Iconic literary food moments

Our recipe for this episode was a simply divine lobster and salmon mousse. A little bit of research on the subject revealed that lobsters have long held a rather peculiar and persistent fascination to the literary community. One only has to think of Lewis Carroll’s Lobster Quadrille, also known as The Mock Turtle’s Song,  a song recited by the Mock Turtle in Alice’s Adventures in Wonderland. Or the classic scene in the 1977 Woody Allen film Annie Hall, where the lobsters run amok as the two main characters try to cook them. Or the modern dark comedy Lobster which imagines a future in which people must find romantic partners or be turned into animals – no points for guessing the protagonist’s choice.

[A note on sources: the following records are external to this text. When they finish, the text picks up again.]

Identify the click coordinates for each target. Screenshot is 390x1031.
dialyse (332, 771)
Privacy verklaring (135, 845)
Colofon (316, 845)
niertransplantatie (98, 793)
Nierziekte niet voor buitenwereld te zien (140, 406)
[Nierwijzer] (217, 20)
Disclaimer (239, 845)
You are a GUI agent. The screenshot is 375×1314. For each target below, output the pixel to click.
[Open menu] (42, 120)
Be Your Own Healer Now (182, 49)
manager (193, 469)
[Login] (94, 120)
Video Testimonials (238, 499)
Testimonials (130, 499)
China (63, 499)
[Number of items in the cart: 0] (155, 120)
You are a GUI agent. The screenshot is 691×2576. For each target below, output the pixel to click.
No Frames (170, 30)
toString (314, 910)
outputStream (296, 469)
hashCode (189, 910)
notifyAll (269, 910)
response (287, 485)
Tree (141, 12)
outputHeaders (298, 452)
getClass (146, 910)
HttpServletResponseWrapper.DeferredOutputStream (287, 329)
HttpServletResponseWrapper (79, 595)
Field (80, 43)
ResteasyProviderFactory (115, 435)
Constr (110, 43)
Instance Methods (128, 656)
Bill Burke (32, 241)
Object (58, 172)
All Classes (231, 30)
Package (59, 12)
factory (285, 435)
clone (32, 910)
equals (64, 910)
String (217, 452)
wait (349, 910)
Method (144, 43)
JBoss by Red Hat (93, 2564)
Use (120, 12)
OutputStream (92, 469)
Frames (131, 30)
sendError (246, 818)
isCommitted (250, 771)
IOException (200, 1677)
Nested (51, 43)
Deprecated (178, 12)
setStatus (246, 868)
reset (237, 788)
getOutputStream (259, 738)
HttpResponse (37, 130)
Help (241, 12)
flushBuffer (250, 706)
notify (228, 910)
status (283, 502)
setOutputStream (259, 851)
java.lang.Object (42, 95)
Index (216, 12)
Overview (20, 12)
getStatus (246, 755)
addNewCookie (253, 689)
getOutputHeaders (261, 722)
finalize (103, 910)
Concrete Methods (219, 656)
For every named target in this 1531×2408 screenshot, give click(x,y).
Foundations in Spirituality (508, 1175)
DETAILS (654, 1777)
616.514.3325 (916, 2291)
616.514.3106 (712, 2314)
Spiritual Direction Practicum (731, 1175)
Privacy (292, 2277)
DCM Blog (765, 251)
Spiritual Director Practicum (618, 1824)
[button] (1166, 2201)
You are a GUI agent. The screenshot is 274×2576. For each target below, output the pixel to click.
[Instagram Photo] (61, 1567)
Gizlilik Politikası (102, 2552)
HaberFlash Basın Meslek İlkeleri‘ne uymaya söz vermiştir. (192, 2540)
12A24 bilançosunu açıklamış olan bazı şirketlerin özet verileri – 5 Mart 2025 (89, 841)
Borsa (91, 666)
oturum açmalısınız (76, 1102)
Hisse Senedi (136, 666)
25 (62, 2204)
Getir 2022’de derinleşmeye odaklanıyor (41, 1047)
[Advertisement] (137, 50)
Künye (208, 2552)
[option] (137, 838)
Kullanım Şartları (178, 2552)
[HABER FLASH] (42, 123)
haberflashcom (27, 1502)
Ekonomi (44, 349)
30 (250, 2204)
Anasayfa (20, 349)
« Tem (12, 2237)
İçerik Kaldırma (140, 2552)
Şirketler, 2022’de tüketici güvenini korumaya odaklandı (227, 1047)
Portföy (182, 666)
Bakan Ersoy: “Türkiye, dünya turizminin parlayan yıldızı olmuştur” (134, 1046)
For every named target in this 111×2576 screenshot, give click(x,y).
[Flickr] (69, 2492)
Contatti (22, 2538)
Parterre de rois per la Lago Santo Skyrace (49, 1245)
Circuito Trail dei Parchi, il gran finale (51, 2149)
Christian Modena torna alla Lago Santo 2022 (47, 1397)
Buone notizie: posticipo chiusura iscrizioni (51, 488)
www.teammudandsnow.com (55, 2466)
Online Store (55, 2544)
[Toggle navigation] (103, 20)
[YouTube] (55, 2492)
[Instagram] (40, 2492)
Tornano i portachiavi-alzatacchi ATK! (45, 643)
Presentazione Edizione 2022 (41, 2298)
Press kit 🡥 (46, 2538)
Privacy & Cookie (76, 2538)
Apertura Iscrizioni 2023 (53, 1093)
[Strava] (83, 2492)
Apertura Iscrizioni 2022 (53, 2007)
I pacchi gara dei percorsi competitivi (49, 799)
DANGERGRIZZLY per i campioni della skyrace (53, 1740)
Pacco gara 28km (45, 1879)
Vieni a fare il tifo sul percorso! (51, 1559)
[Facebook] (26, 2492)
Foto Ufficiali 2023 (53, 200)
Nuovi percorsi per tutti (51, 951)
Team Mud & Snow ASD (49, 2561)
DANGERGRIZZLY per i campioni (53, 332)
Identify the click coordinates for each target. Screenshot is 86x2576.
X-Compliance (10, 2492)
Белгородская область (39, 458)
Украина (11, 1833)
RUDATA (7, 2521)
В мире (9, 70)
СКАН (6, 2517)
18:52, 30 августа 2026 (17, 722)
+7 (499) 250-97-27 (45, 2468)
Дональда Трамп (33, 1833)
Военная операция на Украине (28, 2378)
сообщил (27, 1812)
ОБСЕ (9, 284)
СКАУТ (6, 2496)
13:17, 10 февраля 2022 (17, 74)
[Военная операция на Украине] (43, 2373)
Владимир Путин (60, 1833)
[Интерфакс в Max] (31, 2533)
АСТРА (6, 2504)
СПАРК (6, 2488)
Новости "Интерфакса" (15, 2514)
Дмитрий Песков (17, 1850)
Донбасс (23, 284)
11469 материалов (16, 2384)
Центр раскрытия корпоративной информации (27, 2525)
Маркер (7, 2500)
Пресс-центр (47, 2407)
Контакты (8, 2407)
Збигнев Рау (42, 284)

After much deliberation, we plumped for both Lord Byron and the very popular Elizabeth Gilbert – Lord Byron because his is a truly a literary food moment, and Elizabeth Gilbert’s lobster reference simply as a foil to Byron’s assumptions regarding the feminine.

A woman should never be seen eating or drinking, unless it be lobster salad and Champagne, the only true feminine and becoming viands.
― Lord Byron

I have never created anything in my life that did not make me feel, at some point or another, like I was the guy who just walked into a fancy ball wearing a homemade lobster costume.